Arbitrariness stemming from vague criminal laws
Interestingly, sections 124A, 153A and section 295A are very similarly worded. All three provisions target expressions through words, signs, and visible representation; criminalise both commission and attempt; and provide for imprisonment for upto three years. There is one more similarity though – these provisions are too vague to qualify as reasonable substantive criminal laws.
Criminal laws need to be clear and unambiguous. They need to explicitly describe the conduct that is prohibited and made punishable. If phrases like “bring into hatred or contempt” or “attempt to excite disaffection” in the sedition law are vague, so are the phrases ‘outrage religious feelings’ and ‘disharmony or feelings of enmity’ in sections 295A and 153A respectively.
This vagueness in law makes it susceptible to abuse and attracts arbitrary police action against unsuspecting citizens.
Enforcement of section 295A – a case in point
A few years back, section 295A was invoked to arrest persons for comment on social media relating to Bal Thackrey’s death. The provision was also invoked against a comedian for mimicking Gurmeet Ram Rahim Singh and against a 19-year-old for posting a video where he was seen abusing the Prime Minister. Strangely enough, these acts were seen as hurting religious sentiments.
Since anything and everything has the potential to hurt religious sentiments, including the popular game Pokemon Go and a beer under the brand name ‘Godfather’, it becomes critical to evaluate the extent and scope of the law that criminalises speech and expression for it could hurt a ‘belief’, ‘faith’, or ‘sentiment’.

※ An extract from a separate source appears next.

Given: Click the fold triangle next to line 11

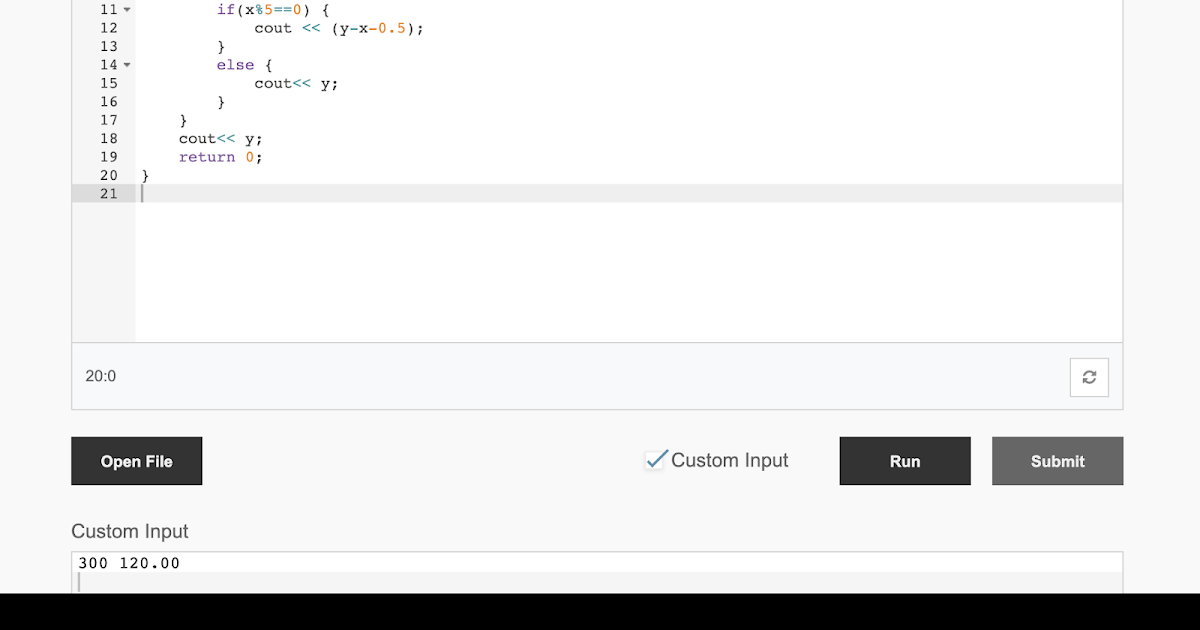Looking at the screenshot, I should [127, 9].
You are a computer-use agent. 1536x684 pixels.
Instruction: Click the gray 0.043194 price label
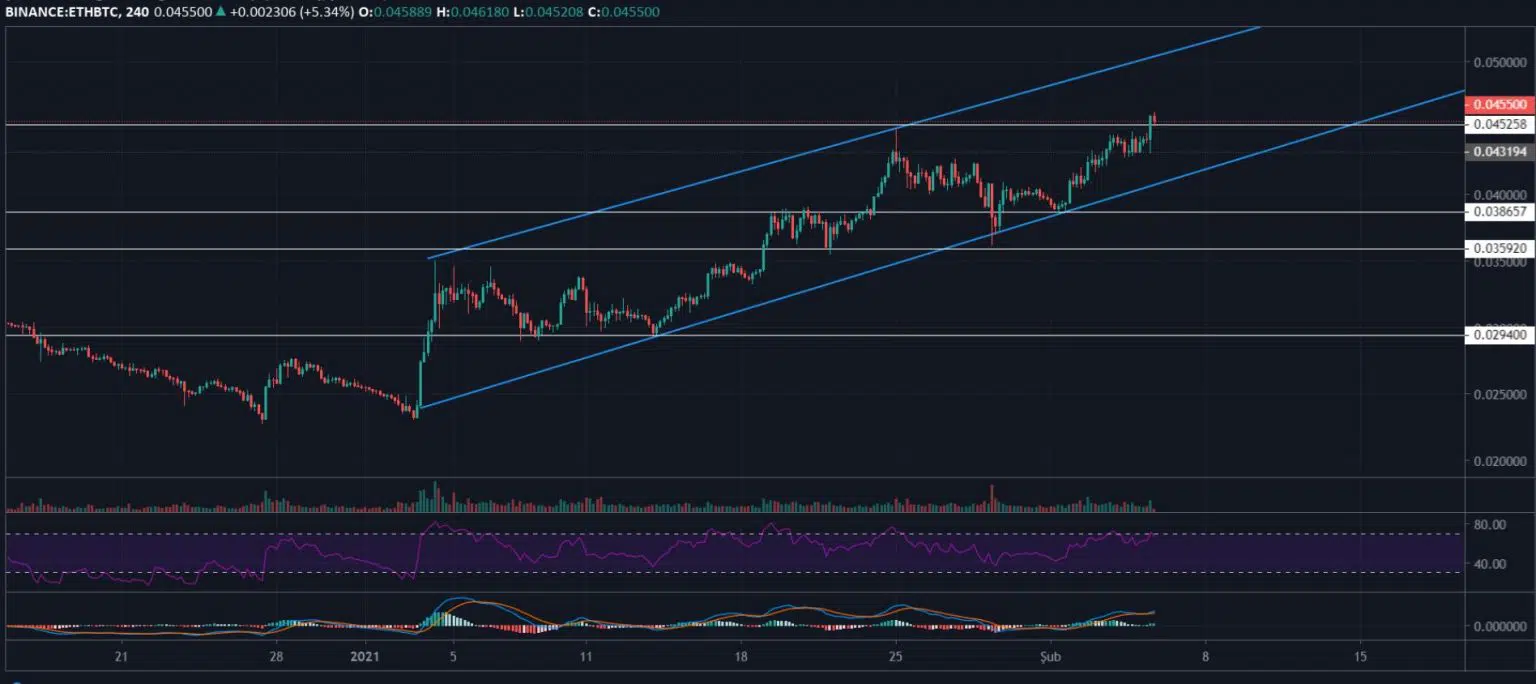pyautogui.click(x=1498, y=152)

The balancing act of the court
In 1957, the constitutional validity of section 295A was challenged in Ramji Lal Modi v. State of Uttar Pradesh. The Petitioner contended that the provision was violative of the right to free speech and that since disturbance of public order is not a necessary ingredient to constitute an offence under section 295A, it cannot fall within the ambit of ‘restriction in the interests of public order’ under Article 19(2) of the constitution.
In a balancing act, the court observed that the provision does not penalise all acts but only those aggravated forms of insults which are perpetrated with the deliberate and malicious intention of outraging the religious feelings of a particular class. The court further observed that “the section, which penalises such activities, is well within the protection of clause (2) of Article 19 as being a law imposing reasonable restrictions on the exercise of the right to freedom of speech and expression guaranteed by Article 19(1)(a).”

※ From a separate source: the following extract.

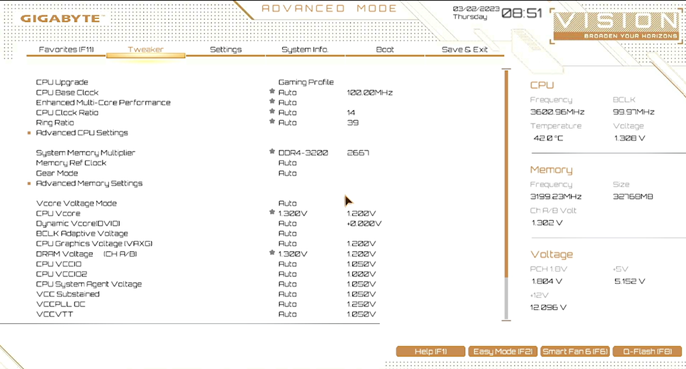Screen dimensions: 686x369
Task: Click the star next to CPU Clock Ratio
Action: (272, 112)
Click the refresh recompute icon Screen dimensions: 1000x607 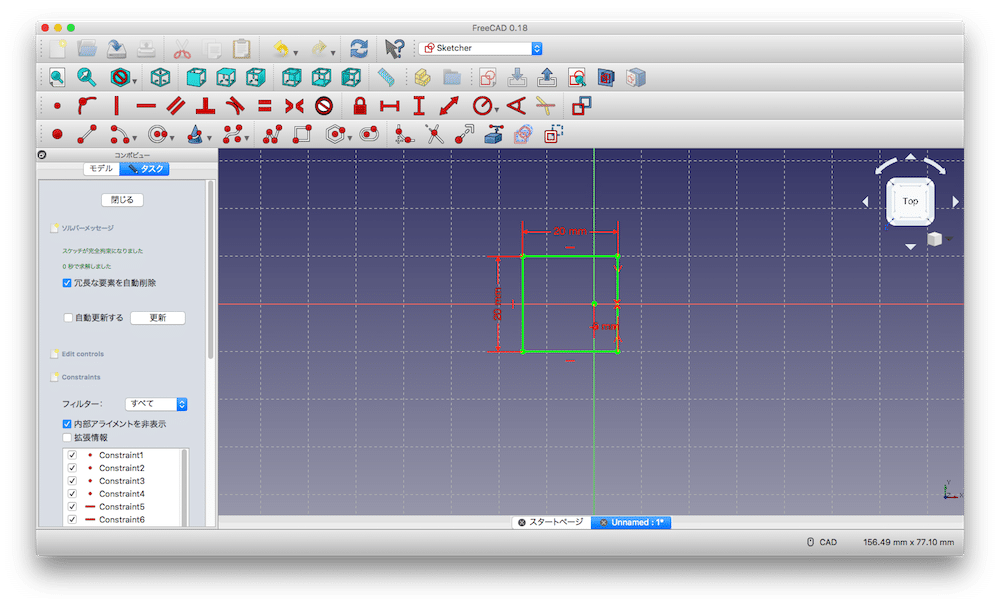(x=359, y=48)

The attempts to restrict the scope of section 295A have continued since. In Ramesh v. Union of India (1988) and Pravasi Bhalai Sangathan v. Union of India & Ors (2014), the Supreme Court held that the effect of words must be judged from the standards of reasonable, strong-minded, firm and courageous people – not those of weak and vacillating minds, nor of those who smell danger in every hostile point of view. Similarly, the court in Priya Prakash Varrier v. State of Telangana, while relying on Ramji Lal, held that the act of winking while a folk song plays in the background did not attract the provision since it had no tendency to insult or to disturb the public order.
In all of these cases, however, the court did not sufficiently engage with the essential requisites for penalisation and failed to provide the much-needed clarity. By using ambiguous phrases such as ‘calculated tendency to insult’ and ‘aggravated form of insult’, the court instead created further ambiguity.
Criminal laws such as these, which have serious pernicious tendencies, must be subjected to strict scrutiny. The Supreme Court of the United States of America, in Kolender v. Lawson (1983), recognised this necessity and struck down a provision of the California Penal Code because it encouraged arbitrary enforcement. The court observed that “the void-for-vagueness doctrine requires that a penal statute define the criminal offence with sufficient definiteness that ordinary people can understand what conduct is prohibited and in a manner that does not encourage arbitrary and discriminatory enforcement.” The Supreme Court of India, in Shreya Singhal v. Union of India (2015), reiterated the doctrine, but perhaps its application has remained selective.